Weld is among the top recipients of money from wealthy donors across the country who make up the financial backbone of GOPAC, the political action committee that, until recently, Gingrich led. According to campaign finance records, Weld has received $48,000 in the seven months from December to June 30 from 41 contributors who show up as major donors to GOPAC.
Weld appears to rank second only to Gingrich among congressional candidates receiving money from GOPAC donors. The speaker has received $81,000 from GOPAC donors since January 1995, records show.

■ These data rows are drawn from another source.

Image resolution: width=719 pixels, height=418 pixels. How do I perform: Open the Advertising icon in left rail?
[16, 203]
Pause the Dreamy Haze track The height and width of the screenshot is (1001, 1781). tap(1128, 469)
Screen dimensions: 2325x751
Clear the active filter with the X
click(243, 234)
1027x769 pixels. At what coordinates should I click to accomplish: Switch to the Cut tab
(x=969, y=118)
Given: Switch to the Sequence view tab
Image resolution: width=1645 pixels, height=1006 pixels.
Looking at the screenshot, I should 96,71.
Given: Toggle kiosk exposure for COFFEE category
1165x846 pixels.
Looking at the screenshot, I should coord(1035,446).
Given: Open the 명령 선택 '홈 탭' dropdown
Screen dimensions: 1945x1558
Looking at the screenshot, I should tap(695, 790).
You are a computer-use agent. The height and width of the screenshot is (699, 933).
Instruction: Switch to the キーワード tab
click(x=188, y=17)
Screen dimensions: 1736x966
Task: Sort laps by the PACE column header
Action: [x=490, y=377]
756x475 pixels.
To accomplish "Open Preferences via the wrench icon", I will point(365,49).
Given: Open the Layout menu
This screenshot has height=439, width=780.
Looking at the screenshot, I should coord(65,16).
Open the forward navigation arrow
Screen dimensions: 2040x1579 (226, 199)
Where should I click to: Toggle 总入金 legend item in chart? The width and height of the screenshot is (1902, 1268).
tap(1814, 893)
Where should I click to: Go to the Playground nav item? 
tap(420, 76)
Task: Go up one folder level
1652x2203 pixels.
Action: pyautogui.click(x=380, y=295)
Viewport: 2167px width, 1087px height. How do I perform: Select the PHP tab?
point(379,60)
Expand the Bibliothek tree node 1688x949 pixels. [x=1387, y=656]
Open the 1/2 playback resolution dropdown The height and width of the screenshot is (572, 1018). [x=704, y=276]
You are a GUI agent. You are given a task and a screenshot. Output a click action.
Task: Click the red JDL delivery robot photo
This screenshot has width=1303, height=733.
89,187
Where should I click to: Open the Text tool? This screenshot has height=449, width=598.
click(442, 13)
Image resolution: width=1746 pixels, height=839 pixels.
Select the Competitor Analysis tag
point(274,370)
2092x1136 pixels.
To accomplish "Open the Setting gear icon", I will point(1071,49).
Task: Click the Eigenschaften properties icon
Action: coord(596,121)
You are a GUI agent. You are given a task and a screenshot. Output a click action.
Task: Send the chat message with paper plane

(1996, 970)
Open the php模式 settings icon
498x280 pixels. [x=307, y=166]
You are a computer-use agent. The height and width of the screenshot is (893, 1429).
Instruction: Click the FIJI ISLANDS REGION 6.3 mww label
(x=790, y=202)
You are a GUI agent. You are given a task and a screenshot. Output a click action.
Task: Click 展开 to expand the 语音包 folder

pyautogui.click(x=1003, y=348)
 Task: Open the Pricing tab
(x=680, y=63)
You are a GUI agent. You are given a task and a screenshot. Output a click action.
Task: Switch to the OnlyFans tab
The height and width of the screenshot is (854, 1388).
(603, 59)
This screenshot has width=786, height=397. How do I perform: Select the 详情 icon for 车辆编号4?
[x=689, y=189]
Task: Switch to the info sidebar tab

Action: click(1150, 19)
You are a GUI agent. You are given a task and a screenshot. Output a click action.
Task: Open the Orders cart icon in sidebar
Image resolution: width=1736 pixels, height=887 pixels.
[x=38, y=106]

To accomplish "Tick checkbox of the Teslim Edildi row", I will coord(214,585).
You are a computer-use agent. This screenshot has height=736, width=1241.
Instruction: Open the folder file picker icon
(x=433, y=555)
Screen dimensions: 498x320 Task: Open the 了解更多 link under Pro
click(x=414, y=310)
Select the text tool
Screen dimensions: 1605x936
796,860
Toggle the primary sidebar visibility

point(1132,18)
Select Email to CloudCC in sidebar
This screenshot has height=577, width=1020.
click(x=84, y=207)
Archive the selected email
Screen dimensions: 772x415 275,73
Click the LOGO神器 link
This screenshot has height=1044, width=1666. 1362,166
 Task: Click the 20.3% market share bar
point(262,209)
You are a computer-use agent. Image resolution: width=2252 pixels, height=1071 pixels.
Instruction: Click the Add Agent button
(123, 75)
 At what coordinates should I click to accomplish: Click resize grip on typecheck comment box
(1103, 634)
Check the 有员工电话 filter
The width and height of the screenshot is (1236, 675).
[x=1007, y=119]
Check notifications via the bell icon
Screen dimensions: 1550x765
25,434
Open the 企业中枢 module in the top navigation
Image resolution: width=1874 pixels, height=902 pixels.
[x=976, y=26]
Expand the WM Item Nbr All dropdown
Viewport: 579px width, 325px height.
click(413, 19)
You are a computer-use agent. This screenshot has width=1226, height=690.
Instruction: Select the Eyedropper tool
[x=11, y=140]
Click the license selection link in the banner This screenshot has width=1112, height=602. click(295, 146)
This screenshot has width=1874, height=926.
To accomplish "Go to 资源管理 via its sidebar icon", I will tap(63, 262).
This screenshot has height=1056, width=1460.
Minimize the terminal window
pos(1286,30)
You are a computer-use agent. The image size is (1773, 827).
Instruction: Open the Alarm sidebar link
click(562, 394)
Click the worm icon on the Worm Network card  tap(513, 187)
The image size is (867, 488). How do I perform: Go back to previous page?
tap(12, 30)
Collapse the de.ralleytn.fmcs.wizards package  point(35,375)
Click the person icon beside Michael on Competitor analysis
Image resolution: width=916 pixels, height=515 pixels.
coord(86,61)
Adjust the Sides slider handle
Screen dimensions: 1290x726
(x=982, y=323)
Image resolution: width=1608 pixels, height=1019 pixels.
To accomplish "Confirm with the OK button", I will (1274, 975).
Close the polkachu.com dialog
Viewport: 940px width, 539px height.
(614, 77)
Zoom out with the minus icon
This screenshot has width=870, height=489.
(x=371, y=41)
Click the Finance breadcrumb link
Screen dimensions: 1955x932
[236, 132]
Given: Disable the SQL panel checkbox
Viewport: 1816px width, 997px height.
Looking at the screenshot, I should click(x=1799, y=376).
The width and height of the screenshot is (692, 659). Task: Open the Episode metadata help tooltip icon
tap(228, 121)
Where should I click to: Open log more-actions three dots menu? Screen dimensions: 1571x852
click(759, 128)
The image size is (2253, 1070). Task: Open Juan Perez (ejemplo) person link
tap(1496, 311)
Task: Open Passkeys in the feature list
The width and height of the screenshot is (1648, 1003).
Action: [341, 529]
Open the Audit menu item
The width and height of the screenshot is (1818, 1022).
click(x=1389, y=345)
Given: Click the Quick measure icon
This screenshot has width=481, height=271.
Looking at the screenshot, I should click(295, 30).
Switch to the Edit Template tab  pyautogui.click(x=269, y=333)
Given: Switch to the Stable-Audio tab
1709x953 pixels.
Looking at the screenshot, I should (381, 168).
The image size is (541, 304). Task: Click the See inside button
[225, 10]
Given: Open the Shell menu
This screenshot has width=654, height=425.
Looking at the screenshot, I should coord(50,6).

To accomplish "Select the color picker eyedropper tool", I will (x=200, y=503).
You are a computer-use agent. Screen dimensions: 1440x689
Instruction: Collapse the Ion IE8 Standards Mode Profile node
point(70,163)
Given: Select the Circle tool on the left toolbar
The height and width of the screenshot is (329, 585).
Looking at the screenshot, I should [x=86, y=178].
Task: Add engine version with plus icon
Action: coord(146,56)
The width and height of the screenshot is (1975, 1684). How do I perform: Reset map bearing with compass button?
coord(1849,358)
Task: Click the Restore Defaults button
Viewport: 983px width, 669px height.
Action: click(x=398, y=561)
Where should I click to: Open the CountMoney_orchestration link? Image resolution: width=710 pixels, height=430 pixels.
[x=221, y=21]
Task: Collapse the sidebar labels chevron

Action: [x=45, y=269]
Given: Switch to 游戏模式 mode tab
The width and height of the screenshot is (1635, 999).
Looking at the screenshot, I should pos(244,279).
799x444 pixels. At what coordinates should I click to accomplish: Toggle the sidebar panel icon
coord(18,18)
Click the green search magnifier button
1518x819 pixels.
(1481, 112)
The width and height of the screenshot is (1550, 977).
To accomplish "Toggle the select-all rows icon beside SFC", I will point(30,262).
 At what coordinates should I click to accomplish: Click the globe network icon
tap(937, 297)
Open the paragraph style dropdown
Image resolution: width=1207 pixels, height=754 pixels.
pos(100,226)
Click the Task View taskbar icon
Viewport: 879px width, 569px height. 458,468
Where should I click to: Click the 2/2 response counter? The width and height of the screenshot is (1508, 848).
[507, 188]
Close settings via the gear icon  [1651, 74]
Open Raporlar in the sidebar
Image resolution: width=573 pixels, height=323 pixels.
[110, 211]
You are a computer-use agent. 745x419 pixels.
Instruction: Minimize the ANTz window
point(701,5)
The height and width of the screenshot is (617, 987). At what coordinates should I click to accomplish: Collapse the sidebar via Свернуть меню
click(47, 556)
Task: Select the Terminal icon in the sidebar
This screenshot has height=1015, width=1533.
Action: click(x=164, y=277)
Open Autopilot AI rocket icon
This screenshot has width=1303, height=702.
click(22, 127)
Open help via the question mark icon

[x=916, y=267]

Weld was listed in May among the favored candidates on the World Wide Web site on the Internet that GOPAC uses to alert donors to whom they should throw their support.
The governor has also fared well among those on Gingrich's own donor list, Federal Election Commission records show. About 61 donors listed in the ``Friends of Newt Gingrich'' committee have given a total of $88,000 in contributions to Weld's Senate campaign.
Among Weld's GOPAC donors are some of the most conservative GOP money men, among them millionaire Richard Mellon Scaife of Pittsburgh and Robert H. Krieble of Hartford, who bankrolls conservative movements.
Krieble, who gave Weld $1,000 in May, has donated more than $200,000 to GOPAC over the years, while Scaife has given the Gingrich-controlled PAC $75,000. Scaife has donated $2,000 to Weld's Senate effort.
The husband of GOPAC chairman Gay Gaines gave Weld $1,000. He and his wife have donated $146,000 to GOPAC in recent years.
Of the GOPAC donors who contributed to Weld, 31 are what the group calls charter members, who gave $10,000 or more to GOPAC. The 41 GOPAC donors who gave to Weld have donated $1.2 million to GOPAC over the years. ************************
See what I mean. People have been after Kerry for decades.